Genomic Methylation Analysis: DNA was extracted from the sorted cells by using a DNA-extraction kit (Qiagen) and then bisulfite treated using an EZ DNA methylation kit (Zymo Research), which converts all unmethylated cytosines to uracils, while protecting methylated cytosines from the deamination reaction. The bisulfite-modified DNA-sequencing library was generated using the EpiGnome™ kit (Epicentre) per the manufacturer's instructions. Bisulfite-modified DNA libraries were sequenced using an Illumina Hiseq. Sequencing data were aligned to the HG19 genome by using BSMAP software. Differential-methylation analysis of CpG methylation among the datasets was determined using a Bayesian hierarchical model to detect regional methylation differences with at least three CpG sites. To perform loci-specific methylation analysis, bisulfite-modified DNA was PCR amplified with locus-specific primers (Supplemental Table). The PCR amplicon was cloned into a pGEMT easy vector (Promega) and then transformed into XL10-Gold ultracompetent bacteria (Stratagene). Bacterial colonies were selected using a blue/white X-gal-selection system after overnight growth, and then the cloning vector was purified and the genomic insert was sequenced. Following bisulfite treatment, the methylated CpGs were detected as cytosines in the sequence, and unmethylated CpGs were detected as thymines in the sequence by using BISMA software.
In vitro homeostatic proliferation: Sorted naïve CD8 T cells or memory CD8 T-cell subsets were labeled with CFSE (Life Technologies) at a final concentration of 2 μM. CFSE-labeled cells were maintained in culture in RPMI containing 10% FBS, penicillin-streptomycin, and gentamycin. Cells were maintained in culture with IL-7/IL-15 at a final concentration of 25 ng/mL each. After 7 days of incubation at 37° C. and 5% CO2, undivided and divided cells (third division and higher) were sorted. Sorted cells were checked for purity (>90%). To determine whether the effector-recall response was maintained, we stimulated naïve and memory CD8 T-cell subsets with anti-CD3/CD28 beads (1:1) ratio for 4.5 hours in the presence of Golgi Stop and Golgi Plug after a 7-day exposure to IL-7/IL-15 in culture and then examined the levels of IFNγ protein expression by intracellular staining. For GzmB, cells were stimulated for 18 hrs with anti-CD3/CD28 beads (1:1) ratio.

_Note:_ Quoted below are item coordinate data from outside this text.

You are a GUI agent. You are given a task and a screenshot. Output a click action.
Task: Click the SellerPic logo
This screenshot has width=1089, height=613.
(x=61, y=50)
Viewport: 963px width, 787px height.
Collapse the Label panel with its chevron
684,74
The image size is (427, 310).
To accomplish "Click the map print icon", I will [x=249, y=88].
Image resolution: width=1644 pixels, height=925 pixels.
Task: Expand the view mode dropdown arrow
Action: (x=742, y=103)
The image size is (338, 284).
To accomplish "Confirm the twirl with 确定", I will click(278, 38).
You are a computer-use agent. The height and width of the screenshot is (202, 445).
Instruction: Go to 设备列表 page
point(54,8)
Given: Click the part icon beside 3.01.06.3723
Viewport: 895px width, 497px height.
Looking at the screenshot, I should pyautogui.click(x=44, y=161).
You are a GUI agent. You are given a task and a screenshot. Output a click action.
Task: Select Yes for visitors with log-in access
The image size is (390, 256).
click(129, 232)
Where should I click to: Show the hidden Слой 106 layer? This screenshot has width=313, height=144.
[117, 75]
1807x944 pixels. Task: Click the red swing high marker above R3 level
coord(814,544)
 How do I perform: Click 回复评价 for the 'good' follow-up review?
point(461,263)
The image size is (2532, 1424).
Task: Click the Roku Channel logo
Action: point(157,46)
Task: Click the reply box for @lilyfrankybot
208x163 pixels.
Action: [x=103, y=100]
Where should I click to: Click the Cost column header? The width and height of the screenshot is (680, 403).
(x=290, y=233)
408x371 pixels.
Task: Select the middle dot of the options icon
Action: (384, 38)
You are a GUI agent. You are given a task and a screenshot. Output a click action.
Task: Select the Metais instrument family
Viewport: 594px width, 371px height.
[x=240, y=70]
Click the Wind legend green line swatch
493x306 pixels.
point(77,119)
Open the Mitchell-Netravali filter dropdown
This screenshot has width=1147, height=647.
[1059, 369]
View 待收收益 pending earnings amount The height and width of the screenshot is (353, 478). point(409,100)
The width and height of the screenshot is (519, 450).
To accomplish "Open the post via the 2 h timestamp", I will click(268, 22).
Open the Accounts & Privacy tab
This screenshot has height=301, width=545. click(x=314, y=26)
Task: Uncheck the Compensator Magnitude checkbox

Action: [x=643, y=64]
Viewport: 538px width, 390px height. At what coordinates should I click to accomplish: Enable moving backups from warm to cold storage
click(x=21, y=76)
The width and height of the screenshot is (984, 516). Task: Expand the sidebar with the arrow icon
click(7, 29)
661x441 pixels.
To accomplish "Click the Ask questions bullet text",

Quantitative Transcriptional Analysis: Total RNA was extracted from naïve and memory CD8+T-cell subsets by using RNeasy plus micro kit (Qiagen). RNA was reverse transcribed into cDNA by using Superscript III reverse transcriptase (Roche Applied Science). Real-time PCR was performed on a CFX96 Real-time System (BioRad). Relative quantities of mRNA were determined using the Syber Select Master Mix CFX (Roche Applied Biosciences). Primer sequences are provided in the Supplementary Materials. The levels of mRNA for each gene were normalized to that of β-actin, and the fold increase in signal over naïve CD8 T cells was determined.